> Raw data
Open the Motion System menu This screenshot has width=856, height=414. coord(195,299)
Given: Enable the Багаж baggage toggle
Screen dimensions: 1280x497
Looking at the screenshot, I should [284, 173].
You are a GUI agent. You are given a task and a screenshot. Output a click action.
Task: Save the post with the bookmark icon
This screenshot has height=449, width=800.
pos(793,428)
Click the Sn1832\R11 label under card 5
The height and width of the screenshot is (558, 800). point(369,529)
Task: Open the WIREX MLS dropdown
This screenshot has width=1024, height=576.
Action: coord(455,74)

> Required action
Would you retype the lines of the data above, from the one holding "You are a GUI" through its final line, exactly and without adding any other line?

> Response
You are a GUI agent. You are given a task and a screenshot. Output a click action.
Task: Save the post with the bookmark icon
This screenshot has height=449, width=800.
pos(793,428)
Click the Sn1832\R11 label under card 5
The height and width of the screenshot is (558, 800). point(369,529)
Task: Open the WIREX MLS dropdown
This screenshot has width=1024, height=576.
Action: coord(455,74)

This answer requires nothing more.